Writing is a rusty tool shed. I go inside and it all looks so familiar. I remember when I wrote that piece. I fondly thumb through decades old notebooks. I remember where I was and where I was when I first cracked the spine on the unwritten tome.
Look at my tools and my failures as one. I look for my successes. But they’re grown up and moved out of the house long ago. They left me and we talk. Sure, we talk every few months.
They call at Christmas and on my birthday. They’re dutiful children. But they’re gone now. Living their own lives with their own problems.
The failures still live with me. Malformed and demented they lounge around. They’ve not inspiration to better themselves. They feel their time has passed. They and I lock eyes, only for a moment. We don’t speak. There’s nothing left to say.

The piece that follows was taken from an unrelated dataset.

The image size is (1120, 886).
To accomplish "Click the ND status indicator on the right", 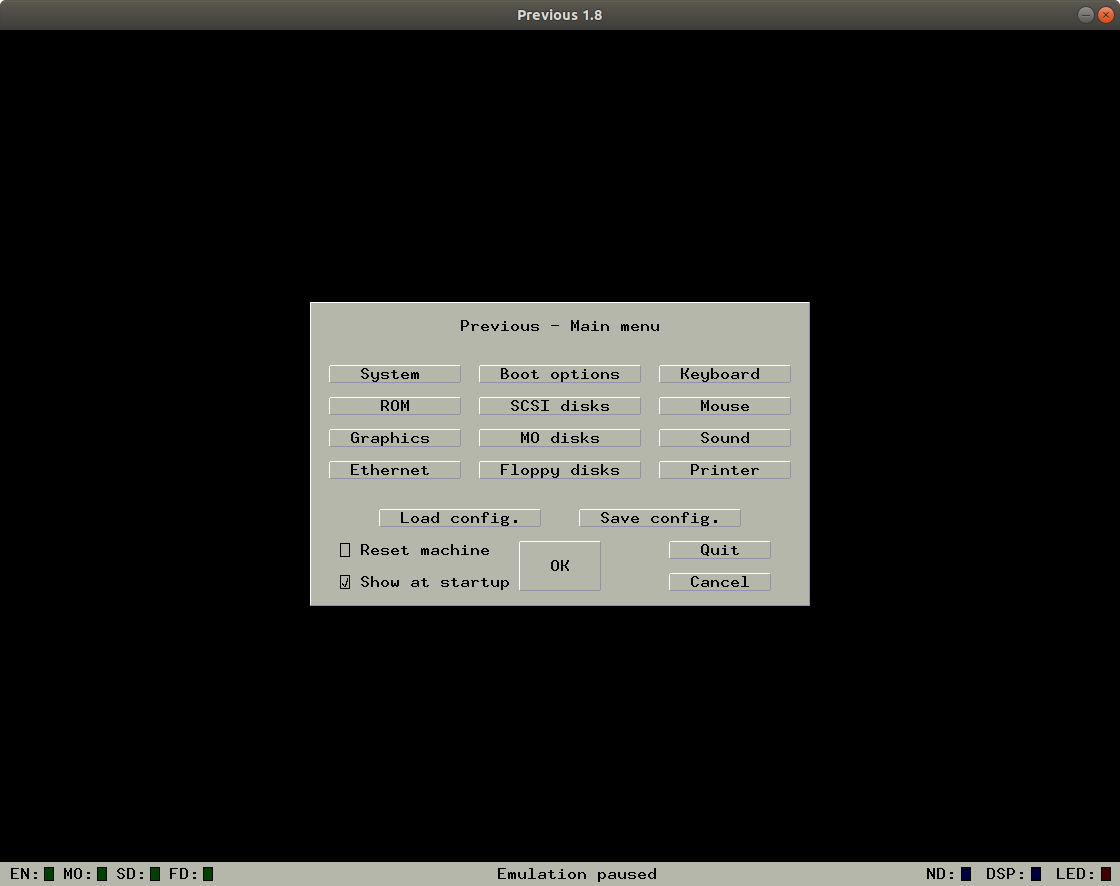I will pos(967,873).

This familiar ritual taxes us. The missed opportunities are remembered along with piles of what ifs and we almosts.
As I stand to leave, there’s a shudder as the shed settles. The words rearranged slightly. The tools cleaned and put back in their places. All neat and tidy. A hand-crafted monument to disappointment.
Rarely, I will remove a tool from the shed. I will clean it off and prepare it for use. I use that tool or I lend it out. If I can’t use it, someone else might. If my rusty old tools can get new life in another shed, then it was worth it. It’s worth keeping all these old tools around.
It’s worth the ritual. The cleaning and organizing let me see them in a new light and reminds me of when they were new. It reminds me of when I first got them, so full of expectation and excitement. I was ready to use them. I was prepared to make great things with them. But now they sit, rusting away in my shed. Hoping for new life.
Their day may come. But they see the new tools join the shed. Even if only briefly before they’re used or shared. The new tools are always the exciting ones. The old tools are just that. They’ve lost their shine and purpose.